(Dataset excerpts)

⁂

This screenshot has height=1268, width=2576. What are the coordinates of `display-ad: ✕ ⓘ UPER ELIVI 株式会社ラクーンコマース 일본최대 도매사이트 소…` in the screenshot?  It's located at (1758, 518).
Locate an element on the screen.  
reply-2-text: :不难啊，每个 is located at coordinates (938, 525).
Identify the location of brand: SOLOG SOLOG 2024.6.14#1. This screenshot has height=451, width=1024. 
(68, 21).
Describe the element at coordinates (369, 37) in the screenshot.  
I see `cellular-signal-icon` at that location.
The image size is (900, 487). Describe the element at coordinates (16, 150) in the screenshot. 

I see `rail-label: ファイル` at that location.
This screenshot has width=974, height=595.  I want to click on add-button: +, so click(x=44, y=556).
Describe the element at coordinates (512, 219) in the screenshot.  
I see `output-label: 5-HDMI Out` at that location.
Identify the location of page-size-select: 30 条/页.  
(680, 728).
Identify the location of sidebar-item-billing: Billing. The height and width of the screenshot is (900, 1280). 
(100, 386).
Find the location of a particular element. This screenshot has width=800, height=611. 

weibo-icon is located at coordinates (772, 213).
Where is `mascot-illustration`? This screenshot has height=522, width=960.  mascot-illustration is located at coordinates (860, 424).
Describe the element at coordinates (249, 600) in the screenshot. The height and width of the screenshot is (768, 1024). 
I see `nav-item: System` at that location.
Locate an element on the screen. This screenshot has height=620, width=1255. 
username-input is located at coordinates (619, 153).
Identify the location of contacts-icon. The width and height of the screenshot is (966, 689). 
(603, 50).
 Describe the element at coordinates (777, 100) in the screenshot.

⁂

--- REQUIRED ACTION ---
Swap "screenshot" for "screen capture" throughout the records above and write them out again, leaving everything else unchanged.

--- EXERCISE RESULT ---
This screen capture has height=1268, width=2576. What are the coordinates of `display-ad: ✕ ⓘ UPER ELIVI 株式会社ラクーンコマース 일본최대 도매사이트 소…` in the screen capture?  It's located at (1758, 518).
Locate an element on the screen.  
reply-2-text: :不难啊，每个 is located at coordinates (938, 525).
Identify the location of brand: SOLOG SOLOG 2024.6.14#1. This screen capture has height=451, width=1024. 
(68, 21).
Describe the element at coordinates (369, 37) in the screen capture.  
I see `cellular-signal-icon` at that location.
The image size is (900, 487). Describe the element at coordinates (16, 150) in the screen capture. 

I see `rail-label: ファイル` at that location.
This screen capture has width=974, height=595.  I want to click on add-button: +, so click(x=44, y=556).
Describe the element at coordinates (512, 219) in the screen capture.  
I see `output-label: 5-HDMI Out` at that location.
Identify the location of page-size-select: 30 条/页.  
(680, 728).
Identify the location of sidebar-item-billing: Billing. The height and width of the screen capture is (900, 1280). 
(100, 386).
Find the location of a particular element. This screen capture has width=800, height=611. 

weibo-icon is located at coordinates (772, 213).
Where is `mascot-illustration`? This screen capture has height=522, width=960.  mascot-illustration is located at coordinates (860, 424).
Describe the element at coordinates (249, 600) in the screen capture. The height and width of the screen capture is (768, 1024). 
I see `nav-item: System` at that location.
Locate an element on the screen. This screen capture has height=620, width=1255. 
username-input is located at coordinates (619, 153).
Identify the location of contacts-icon. The width and height of the screen capture is (966, 689). 
(603, 50).
 Describe the element at coordinates (777, 100) in the screen capture.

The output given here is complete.